**PROVIDED TEXT**
------------------------

It's a cheeky title because in addition to Tom and Louise's union, the series has Brexit as its perpetual backdrop, the split in their country as a not-inappropriate metaphor for their own estrangement and their respective Brexit votes as part of the laundry list of sources for estrangement. State of the Union is probably as much or as little about Brexit as you choose to make it, though, so don't let that be a deterrent.
A showcase for its entire high-powered creative team, State of the Union is first and foremost about Hornby's typically adroit treatment of contemporary relationships. The conversations that Tom and Louise have are generally funny, skipping around pop culture references ranging from Call the Midwife to the films of Preston Sturges to generational confusion about modern dating. They're also utterly lacerating, things they can't bring themselves to say to a stranger, but know they need to say out loud, even in a public place. Episodes are structured so that ideally your sympathies shift with each passing week and each revelation. Neither Louise nor Tom is blameless and the show doesn't position either as a clearly wronged party.
It also isn't consistent from one episode to the next if you're supposed to think this is a union worth saving at all. If I had to give my own assessment, I'd say State of the Union is a little more generous toward Tom, though whether viewers agree will probably depend on their general feelings towards Hornby's most common protagonist type, the well-meaning man-child forced to cope with passing the age at which his behavior is socially acceptable.
O'Dowd is very comfortable with this Hornby archetype after playing a less appealing version in last year's Sundance offering Juliet, Naked. That character was more trapped in his arrested development. Here, the actor builds Tom with a reasonable balance of both the humor that could plausibly have attracted Louise to him in the first place and the sad confusion he's experiencing now that he's no longer being enabled or embraced. If I maybe sympathized more with Tom, it's Pike's performance that I found most revelatory. She's an actor of tremendous range who films have only occasionally serviced properly and this was a reminder of how great she was back in Pride & Prejudice and in the lighter moments of Gone Girl. She hits her funny lines every bit as sharply as O'Dowd does, but the heart of the performance is in the subtle shifts in her wordless responses. Every bit of uncertainty that the audience is supposed to get about this marriage plays out in the softness or narrowing of her eyes, the tightness or relaxation of her expression. Some streaming network needs to get Hornby and Pike working together on an ongoing TV series immediately.

------------------------

**ACTIONS TO TAKE**
[A] According to the review, what serves as the perpetual backdrop of State of the Union?
[B] Using the review, explain why the title State of the Union is described as cheeky.
[C] Reproduce the stretch of the review from "It also isn't" through "is socially acceptable.".

**SUPPLIED INFORMATION**

------------------------

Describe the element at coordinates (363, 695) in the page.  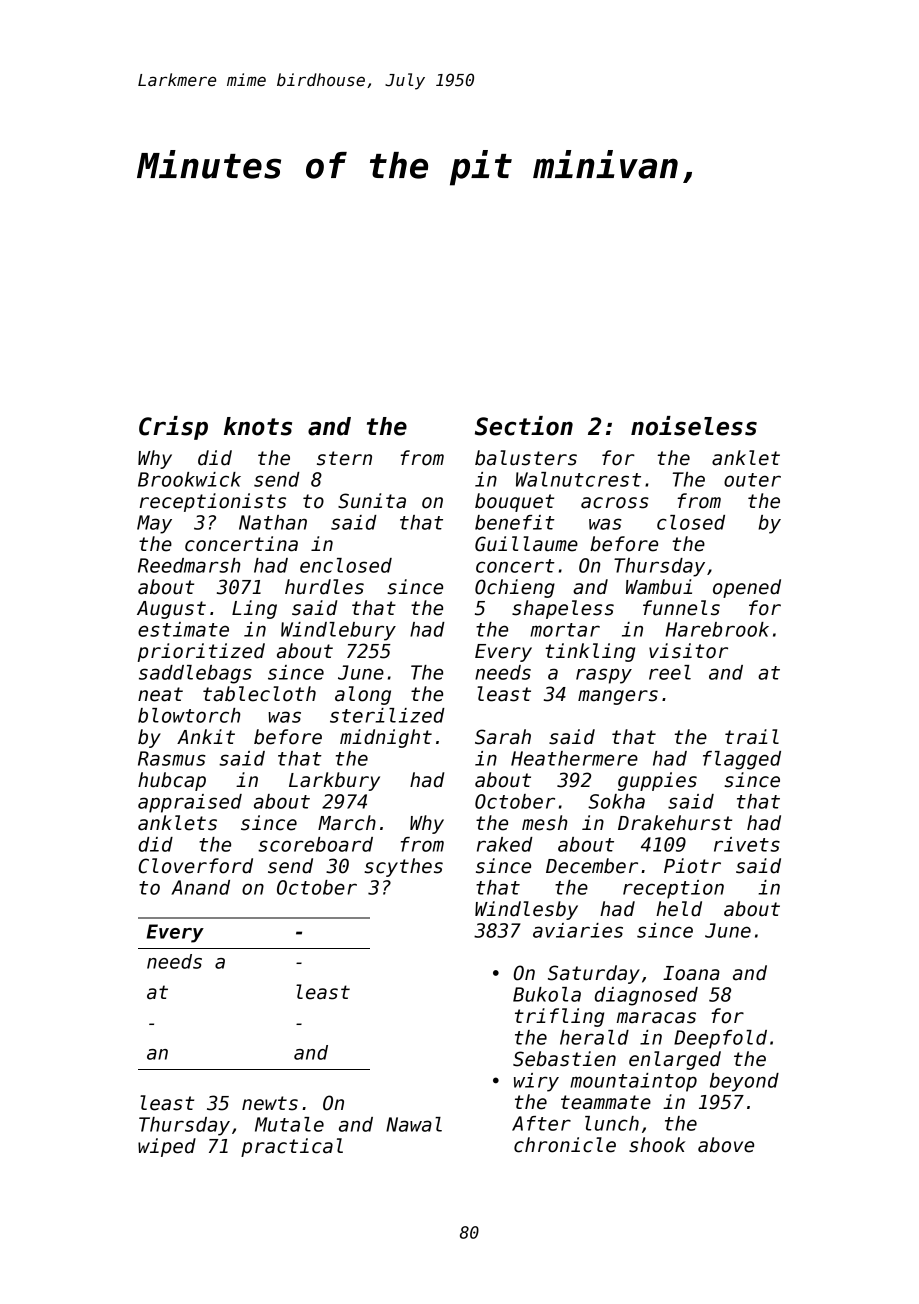
I see `along` at that location.
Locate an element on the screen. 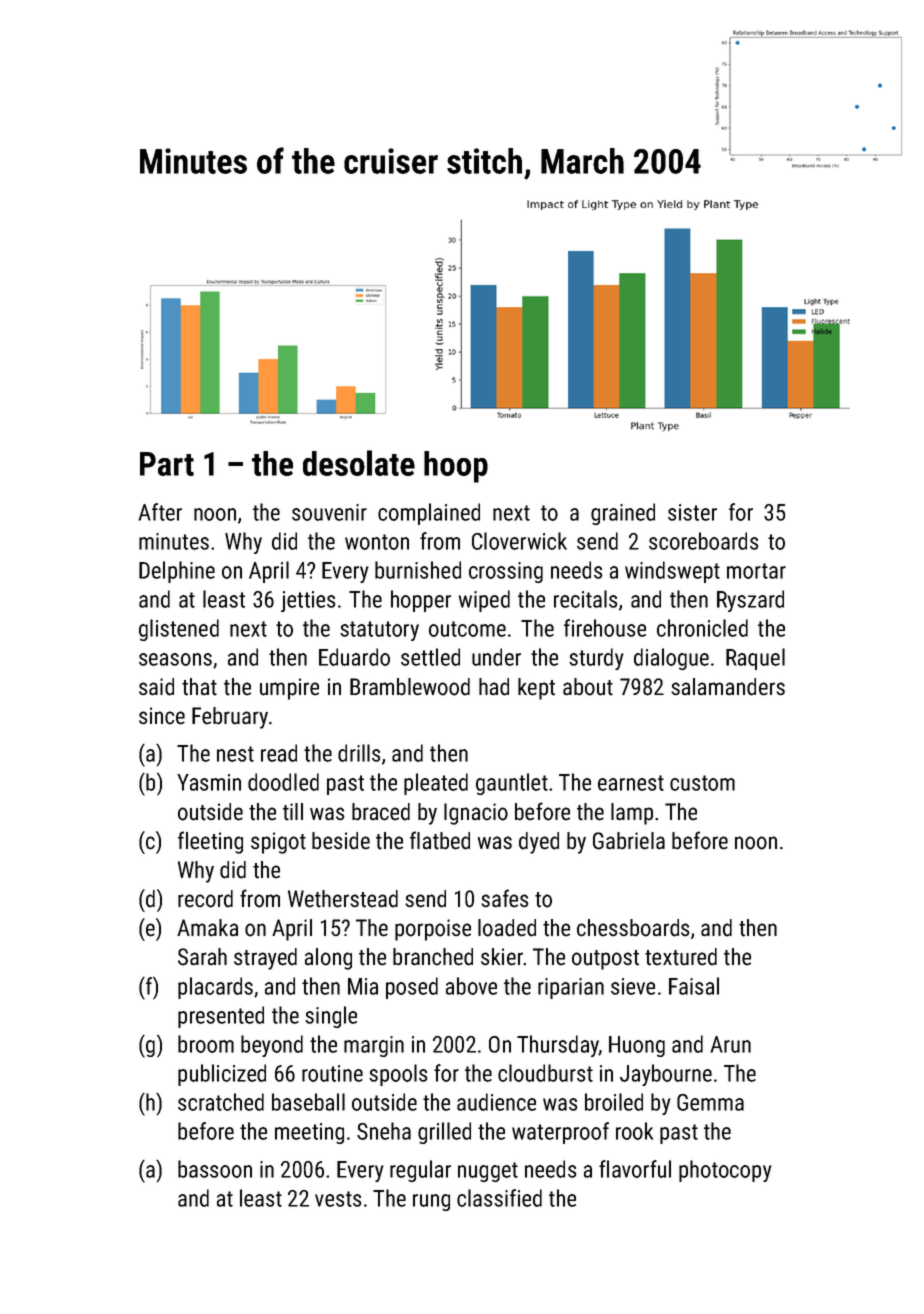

------------------------

**ANSWERS FOR THIS EXERCISE**
[A] Brexit.

[B] Beyond Tom and Louise's union, the series keeps Brexit as its perpetual backdrop. The split in their country serves as a metaphor for the couple's own estrangement, and their respective Brexit votes are among the sources of that estrangement.

[C]
It also isn't consistent from one episode to the next if you're supposed to think this is a union worth saving at all. If I had to give my own assessment, I'd say State of the Union is a little more generous toward Tom, though whether viewers agree will probably depend on their general feelings towards Hornby's most common protagonist type, the well-meaning man-child forced to cope with passing the age at which his behavior is socially acceptable.